AlUla, Kingdom of Saudi Arabia: Federal Minister for Finance and Revenue Senator Muhammad Aurangzeb on Sunday said Pakistan has made steady progress in improving its debt outlook, citing disciplined macroeconomic management and institutional reforms, while acknowledging that the reform process is still underway.
The finance minister was speaking at a high-level roundtable on “Addressing Sovereign Debt Vulnerabilities” during the AlUla Conference for Emerging Market Economies 2026, jointly hosted by the Government of Saudi Arabia and the International Monetary Fund.
In his remarks, Senator Aurangzeb noted that global public debt remains at record levels, creating sustained pressure on emerging and developing economies due to high debt servicing costs, tighter financing conditions, and limited fiscal space. He stressed that the key policy challenge lies not only in managing debt volumes but also in preventing liquidity stress from turning into solvency crises, while protecting growth-oriented and social spending.
Referring to comments by Saudi Arabia’s Minister of Finance, H.E. Mohammed AlJadaan, the finance minister said that macroeconomic stability should be viewed as a foundation for sustainable growth rather than a constraint. He added that Pakistan’s recent economic experience strongly supports this perspective.
The minister said Pakistan has taken initial yet meaningful steps toward restoring macroeconomic stability through prudent policies, institutional strengthening, and proactive debt management. He noted that these measures have helped contain public debt, extend maturities, reduce servicing costs, and enable early debt repayments.
As a result, Pakistan’s debt-to-GDP ratio has declined to around 70 percent from approximately 74 percent over the past three years, while the external debt-to-GDP ratio has remained stable. He added that these efforts have also delivered interest cost savings, smoother debt maturities, and lower refinancing risks.

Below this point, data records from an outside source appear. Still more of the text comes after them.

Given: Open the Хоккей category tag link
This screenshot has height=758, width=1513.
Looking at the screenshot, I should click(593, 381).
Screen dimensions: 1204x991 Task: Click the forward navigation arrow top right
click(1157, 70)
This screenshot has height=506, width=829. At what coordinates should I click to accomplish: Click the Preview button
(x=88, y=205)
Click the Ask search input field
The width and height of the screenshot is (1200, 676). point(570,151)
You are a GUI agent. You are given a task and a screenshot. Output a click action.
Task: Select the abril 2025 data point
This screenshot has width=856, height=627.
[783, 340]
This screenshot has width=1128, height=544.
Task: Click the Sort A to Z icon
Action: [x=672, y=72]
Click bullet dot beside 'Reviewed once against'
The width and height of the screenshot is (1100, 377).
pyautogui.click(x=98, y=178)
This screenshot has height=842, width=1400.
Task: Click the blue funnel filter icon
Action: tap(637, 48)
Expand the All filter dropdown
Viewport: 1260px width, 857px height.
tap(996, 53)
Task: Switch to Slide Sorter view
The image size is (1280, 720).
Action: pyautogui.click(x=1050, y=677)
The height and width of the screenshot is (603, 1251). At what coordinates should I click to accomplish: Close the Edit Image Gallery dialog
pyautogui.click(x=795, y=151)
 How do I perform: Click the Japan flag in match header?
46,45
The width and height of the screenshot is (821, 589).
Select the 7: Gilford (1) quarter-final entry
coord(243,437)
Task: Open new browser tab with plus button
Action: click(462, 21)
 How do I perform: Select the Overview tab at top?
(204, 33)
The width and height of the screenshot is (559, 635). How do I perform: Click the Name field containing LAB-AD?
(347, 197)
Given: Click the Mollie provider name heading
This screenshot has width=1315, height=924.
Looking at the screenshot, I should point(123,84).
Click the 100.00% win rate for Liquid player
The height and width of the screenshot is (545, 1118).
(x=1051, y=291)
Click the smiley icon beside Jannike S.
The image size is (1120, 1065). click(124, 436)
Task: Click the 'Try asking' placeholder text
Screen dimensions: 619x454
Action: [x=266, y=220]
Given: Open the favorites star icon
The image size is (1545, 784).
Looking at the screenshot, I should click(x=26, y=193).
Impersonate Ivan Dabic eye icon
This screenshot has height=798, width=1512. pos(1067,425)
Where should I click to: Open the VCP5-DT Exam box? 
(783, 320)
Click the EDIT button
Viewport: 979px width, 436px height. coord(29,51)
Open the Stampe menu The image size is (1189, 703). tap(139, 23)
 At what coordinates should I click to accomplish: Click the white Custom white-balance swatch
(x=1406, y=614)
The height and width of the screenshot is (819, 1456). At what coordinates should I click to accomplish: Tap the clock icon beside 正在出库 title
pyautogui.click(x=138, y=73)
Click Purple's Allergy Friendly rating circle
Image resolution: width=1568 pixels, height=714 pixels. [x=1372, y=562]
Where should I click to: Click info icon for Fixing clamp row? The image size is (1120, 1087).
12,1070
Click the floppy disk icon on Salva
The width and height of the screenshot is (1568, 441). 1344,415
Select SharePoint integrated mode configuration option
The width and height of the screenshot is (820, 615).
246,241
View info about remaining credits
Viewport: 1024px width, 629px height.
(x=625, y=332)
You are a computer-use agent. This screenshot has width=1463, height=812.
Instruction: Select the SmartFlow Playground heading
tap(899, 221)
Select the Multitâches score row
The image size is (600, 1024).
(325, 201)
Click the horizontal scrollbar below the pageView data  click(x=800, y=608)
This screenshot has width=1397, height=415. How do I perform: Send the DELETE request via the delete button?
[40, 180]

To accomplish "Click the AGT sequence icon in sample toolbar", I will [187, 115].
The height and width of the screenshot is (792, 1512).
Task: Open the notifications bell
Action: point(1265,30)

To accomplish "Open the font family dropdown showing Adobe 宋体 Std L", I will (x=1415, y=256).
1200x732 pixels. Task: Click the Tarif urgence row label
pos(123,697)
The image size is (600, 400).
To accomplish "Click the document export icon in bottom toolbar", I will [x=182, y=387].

Senator Aurangzeb further highlighted the institutionalization of regular and transparent Debt Sustainability Analysis in Pakistan, aligned with IMF and World Bank methodologies and covering domestic and external debt as well as government guarantees. He said this approach has strengthened risk assessment, improved engagement with creditors, and boosted market confidence, in line with the objectives of the G20 Common Framework.
He also pointed to progress in domestic resource mobilization, noting that Pakistan’s tax-to-GDP ratio has increased to around 12 percent from single-digit levels in previous years, supported by tax reforms, digitization, and efforts to broaden the tax base.
In addition, the finance minister underscored Pakistan’s initiatives to align debt management with climate and development goals, including the issuance of a Green Sukuk and the establishment of a Sovereign Sustainable Financing Framework.
Concluding his address, Senator Aurangzeb emphasized that effectively addressing sovereign debt vulnerabilities requires early action, strong institutions, transparency, and credible policy frameworks, alongside enhanced global coordination. He said stronger creditor cooperation, greater use of liability management operations, and the integration of climate resilience into debt frameworks would be critical for emerging economies to manage debt sustainably while safeguarding growth and development priorities.